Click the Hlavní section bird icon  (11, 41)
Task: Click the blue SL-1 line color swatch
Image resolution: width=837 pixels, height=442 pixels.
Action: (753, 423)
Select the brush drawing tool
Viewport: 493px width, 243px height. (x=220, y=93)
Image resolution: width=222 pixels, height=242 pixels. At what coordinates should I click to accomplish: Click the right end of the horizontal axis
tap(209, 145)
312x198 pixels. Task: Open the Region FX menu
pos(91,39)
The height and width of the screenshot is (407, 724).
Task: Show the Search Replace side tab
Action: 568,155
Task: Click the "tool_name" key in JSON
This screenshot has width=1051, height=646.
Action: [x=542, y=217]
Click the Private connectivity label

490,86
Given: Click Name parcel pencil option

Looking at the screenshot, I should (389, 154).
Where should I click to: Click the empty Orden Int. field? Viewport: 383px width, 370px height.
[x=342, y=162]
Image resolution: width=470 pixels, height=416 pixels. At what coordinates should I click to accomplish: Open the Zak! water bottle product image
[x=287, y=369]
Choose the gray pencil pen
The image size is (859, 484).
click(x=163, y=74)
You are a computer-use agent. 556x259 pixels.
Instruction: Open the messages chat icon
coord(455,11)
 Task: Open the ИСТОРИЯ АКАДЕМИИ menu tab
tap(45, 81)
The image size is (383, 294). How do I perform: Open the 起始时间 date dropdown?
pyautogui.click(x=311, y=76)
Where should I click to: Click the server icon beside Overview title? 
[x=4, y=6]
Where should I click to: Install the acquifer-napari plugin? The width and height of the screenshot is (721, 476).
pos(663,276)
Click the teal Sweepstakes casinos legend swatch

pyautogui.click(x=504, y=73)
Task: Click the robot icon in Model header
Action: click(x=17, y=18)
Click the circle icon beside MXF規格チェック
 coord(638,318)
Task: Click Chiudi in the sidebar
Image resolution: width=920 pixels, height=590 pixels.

* **WHAT THIS TASK INVOLVES**
Each record above has to be printed again, word for word.

* **EXPECTED OUTPUT**
Click the Hlavní section bird icon  (11, 41)
Task: Click the blue SL-1 line color swatch
Image resolution: width=837 pixels, height=442 pixels.
Action: (753, 423)
Select the brush drawing tool
Viewport: 493px width, 243px height. (x=220, y=93)
Image resolution: width=222 pixels, height=242 pixels. At what coordinates should I click to accomplish: Click the right end of the horizontal axis
tap(209, 145)
312x198 pixels. Task: Open the Region FX menu
pos(91,39)
The height and width of the screenshot is (407, 724).
Task: Show the Search Replace side tab
Action: 568,155
Task: Click the "tool_name" key in JSON
This screenshot has width=1051, height=646.
Action: [x=542, y=217]
Click the Private connectivity label

490,86
Given: Click Name parcel pencil option

Looking at the screenshot, I should (389, 154).
Where should I click to: Click the empty Orden Int. field? Viewport: 383px width, 370px height.
[x=342, y=162]
Image resolution: width=470 pixels, height=416 pixels. At what coordinates should I click to accomplish: Open the Zak! water bottle product image
[x=287, y=369]
Choose the gray pencil pen
The image size is (859, 484).
click(x=163, y=74)
You are a computer-use agent. 556x259 pixels.
Instruction: Open the messages chat icon
coord(455,11)
 Task: Open the ИСТОРИЯ АКАДЕМИИ menu tab
tap(45, 81)
The image size is (383, 294). How do I perform: Open the 起始时间 date dropdown?
pyautogui.click(x=311, y=76)
Where should I click to: Click the server icon beside Overview title? 
[x=4, y=6]
Where should I click to: Install the acquifer-napari plugin? The width and height of the screenshot is (721, 476).
pos(663,276)
Click the teal Sweepstakes casinos legend swatch

pyautogui.click(x=504, y=73)
Task: Click the robot icon in Model header
Action: click(x=17, y=18)
Click the circle icon beside MXF規格チェック
 coord(638,318)
Task: Click Chiudi in the sidebar
Image resolution: width=920 pixels, height=590 pixels.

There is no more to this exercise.